Copy the entries below word for word, omitting the pictures.

++++ Data entries ++++

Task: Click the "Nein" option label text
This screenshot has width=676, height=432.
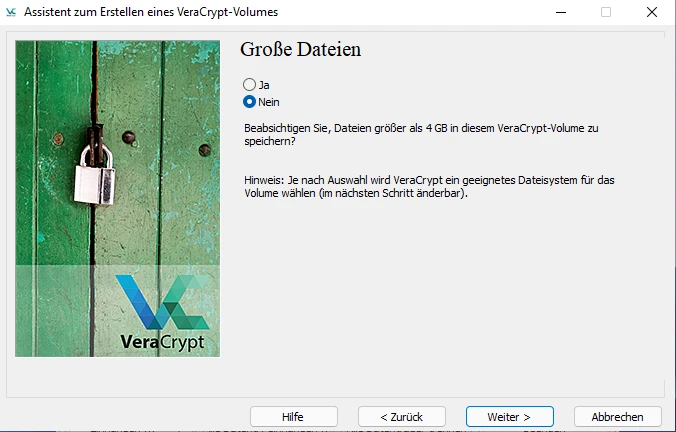Action: (x=270, y=101)
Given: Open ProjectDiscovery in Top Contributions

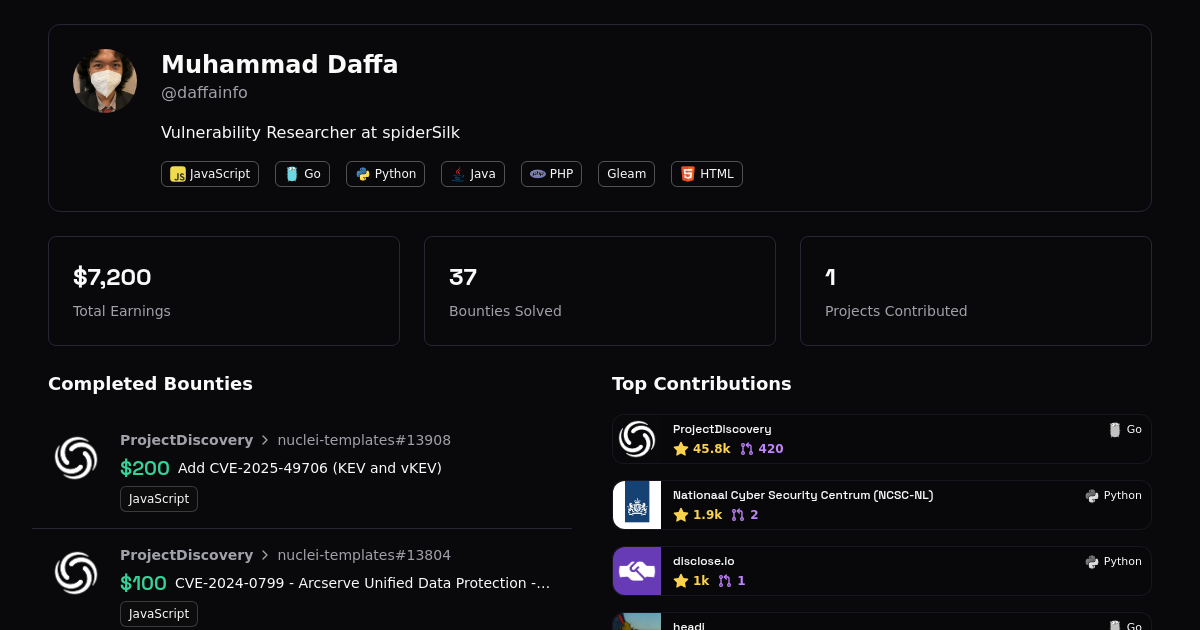Looking at the screenshot, I should [x=722, y=429].
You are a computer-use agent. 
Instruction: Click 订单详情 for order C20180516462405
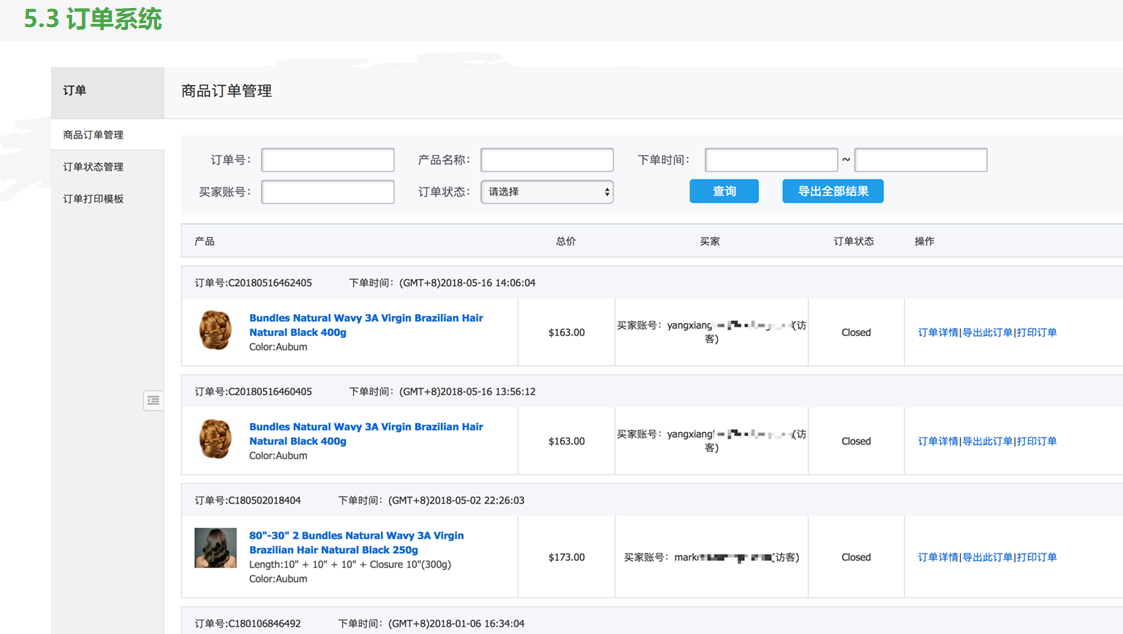[938, 333]
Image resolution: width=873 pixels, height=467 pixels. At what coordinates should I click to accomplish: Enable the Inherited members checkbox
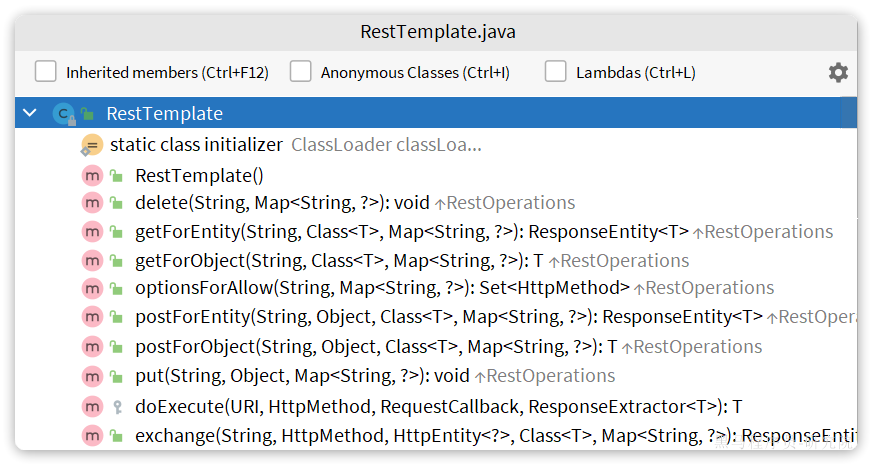click(x=46, y=72)
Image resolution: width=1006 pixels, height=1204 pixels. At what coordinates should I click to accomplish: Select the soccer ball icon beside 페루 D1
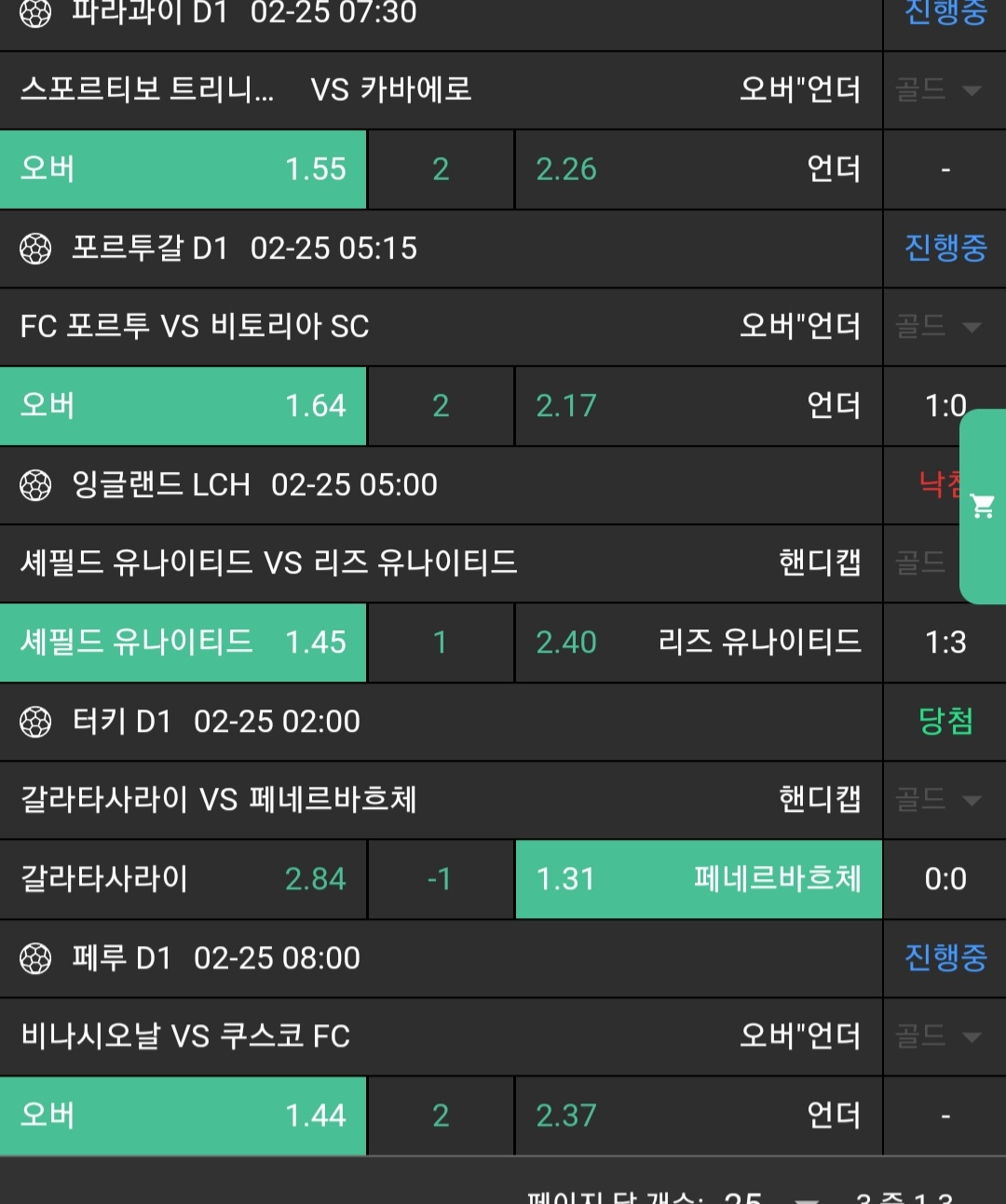(35, 958)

++++

#### Result:
Task: Click the "Nein" option label text
This screenshot has width=676, height=432.
Action: (x=270, y=101)
Given: Open ProjectDiscovery in Top Contributions

Looking at the screenshot, I should [x=722, y=429].
You are a computer-use agent. 
Instruction: Click 订单详情 for order C20180516462405
[938, 333]
Image resolution: width=873 pixels, height=467 pixels. At what coordinates should I click to accomplish: Enable the Inherited members checkbox
click(x=46, y=72)
Image resolution: width=1006 pixels, height=1204 pixels. At what coordinates should I click to accomplish: Select the soccer ball icon beside 페루 D1
(35, 958)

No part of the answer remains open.